Es lo que podría darse a entender, viendo las últimas noticias. El esperado
anuncio de la PS3 de 40 GB se vio empañado en cierta manera por el hecho de que la nueva consola no será compatible con los juegos de PS2 (seamos sinceros, a nadie le importa el lector de tarjetas o que solo tenga dos puertos USB), y aunque se podía pensar que la cosa podría arreglarse con el tiempo
tal y como sucedió con la actual revisión del hardware, parece que al final ese no será el caso.
La compatibilidad con la PlayStation 2 se obtenía hasta ahora con una mezcla de hardware y software, dado que las placas de PS3 incluían al menos el chip gráfico de la PS2 y su memoria EDRAM (al principio también se integraba el Emotion Engine). Las nuevas, sin embargo, se olvidan de todo esto para reducir costes y simplificar el diseño de la placa. En otras palabras: cualquier clase de emulación en las consolas de 40 GB deberá ejecutarse 100% por software. Nada insalvable de no ser porque el Graphics Synthesizer o GS sigue siendo bastante complejo, y Sony ya ha declarado que prefiere invertir el dinero destinado a la emulación en nuevos juegos y/o bajadas de precios. En otras palabras: quien de verdad quiera jugar a sus juegos de PS2 en alta resolución, ya puede ir corriendo a por una consola de 60 GB antes de que desaparezcan.

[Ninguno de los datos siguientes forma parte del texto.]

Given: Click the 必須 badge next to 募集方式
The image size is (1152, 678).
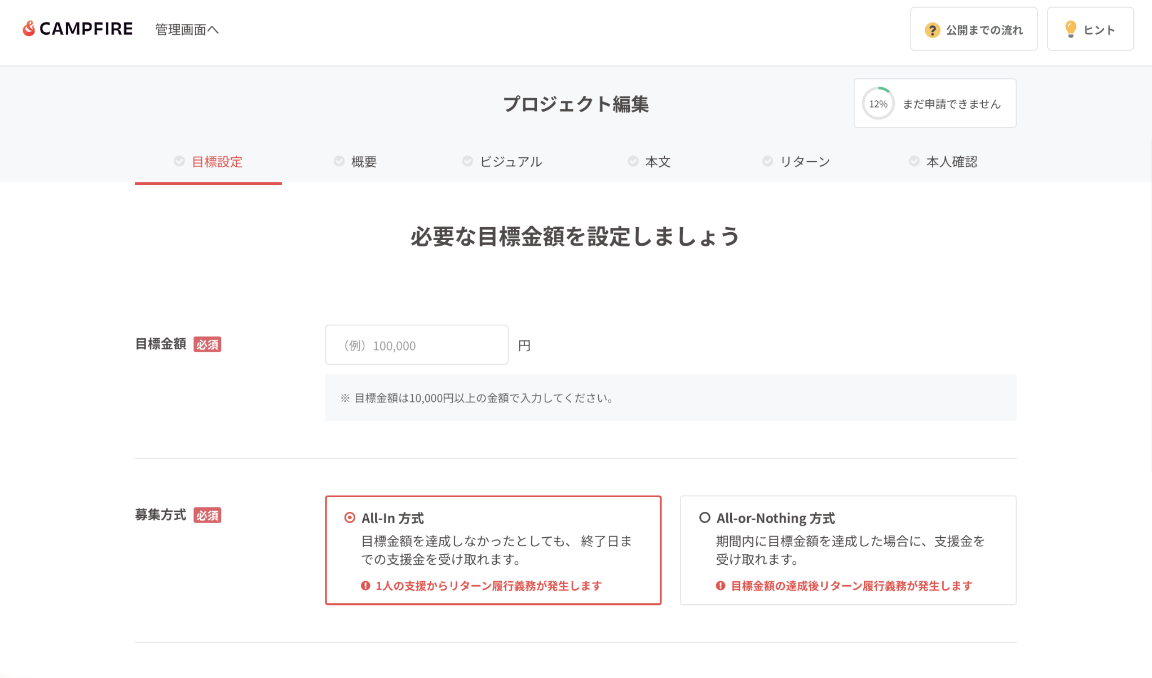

Pero bueno, ¿y qué pasará más tarde? Sony
ya ha dicho que una vez que se acabe el stock de 60 GB, el modelo de 40 GB se convertirá en el estándar europeo. Para Estados Unidos, se sabe que la compañía está preparando otra revisión del hardware, y algo nos dice que se trata de la misma consola de 40 GB anunciada en la UE. De ser así, lo más probable es que la nueva placa se transforme en la base de todas las futuras PS3, implicando la desaparición con la retrocompatibilidad con la generación anterior.